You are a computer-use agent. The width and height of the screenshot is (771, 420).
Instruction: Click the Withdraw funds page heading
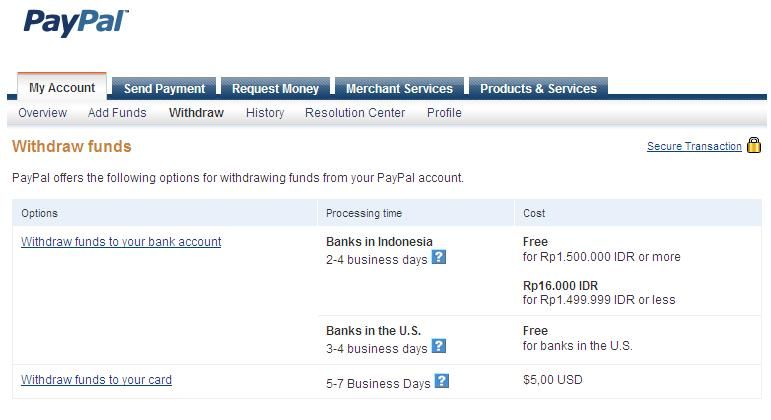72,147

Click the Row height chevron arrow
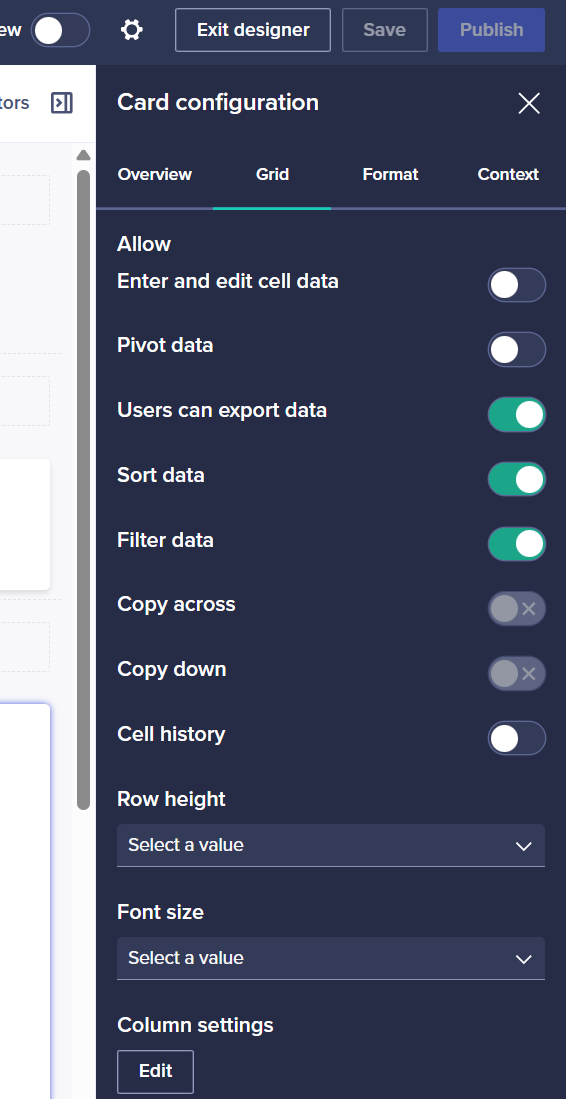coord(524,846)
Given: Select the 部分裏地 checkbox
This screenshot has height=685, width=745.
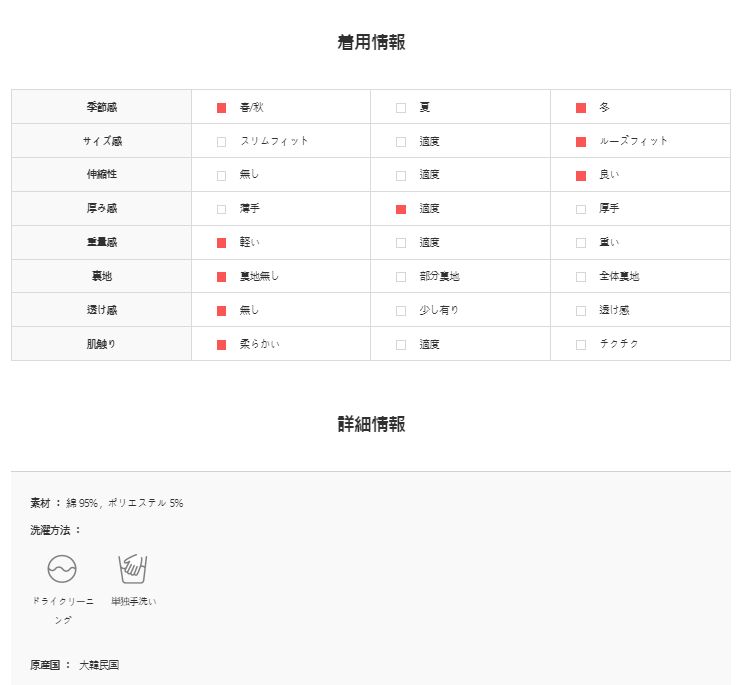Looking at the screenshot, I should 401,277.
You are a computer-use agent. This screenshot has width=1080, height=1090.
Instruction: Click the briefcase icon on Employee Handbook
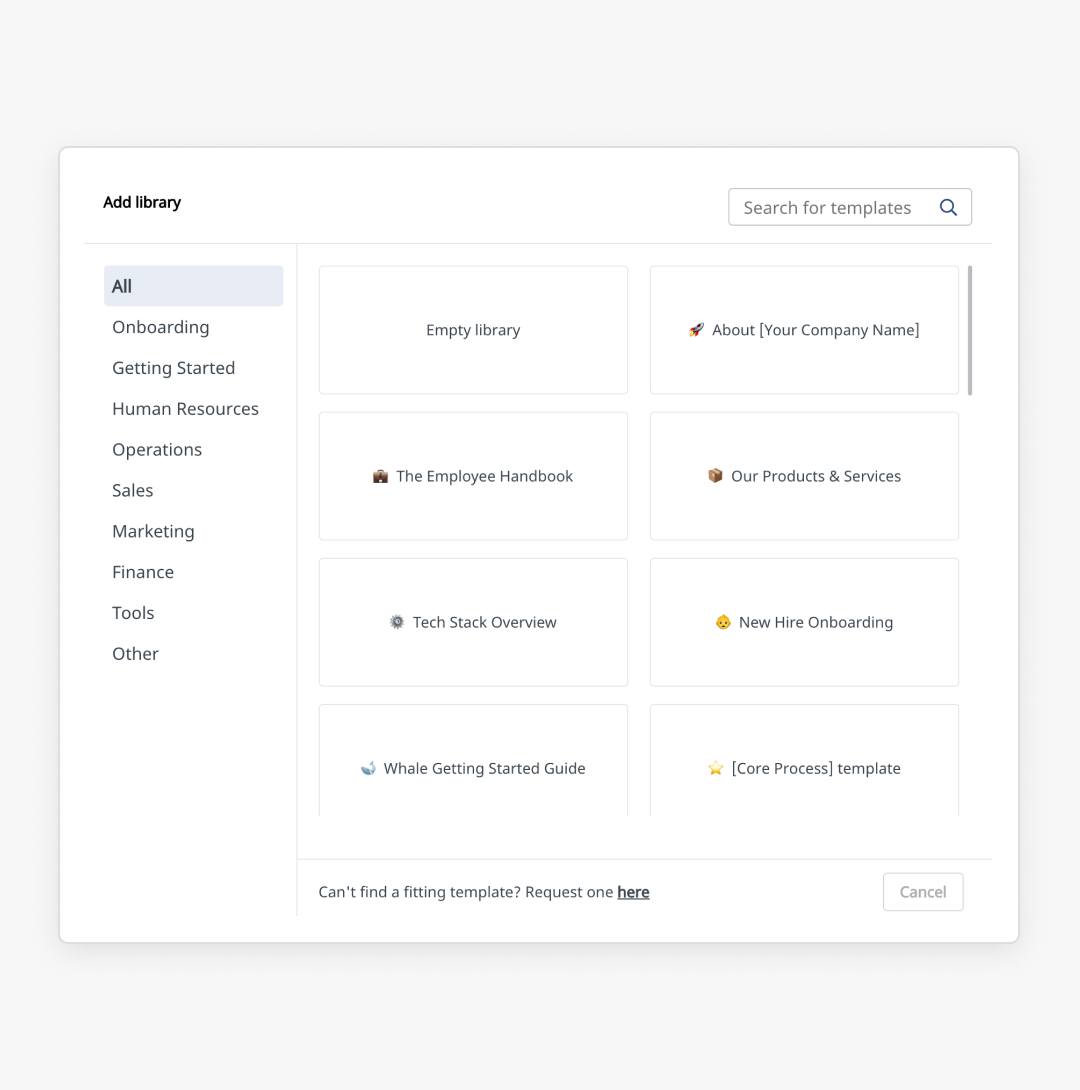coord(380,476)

■ ■ ■ ■

» TASK INSTRUCTIONS
Every line of the data above is to be repeated exactly; the images are to be left out.

» TASK ANSWER
You are a computer-use agent. The width and height of the screenshot is (771, 420).
Instruction: Click the Withdraw funds page heading
72,147

Click the Row height chevron arrow
coord(524,846)
Given: Select the 部分裏地 checkbox
This screenshot has height=685, width=745.
Looking at the screenshot, I should 401,277.
You are a computer-use agent. This screenshot has width=1080, height=1090.
Instruction: Click the briefcase icon on Employee Handbook
coord(380,476)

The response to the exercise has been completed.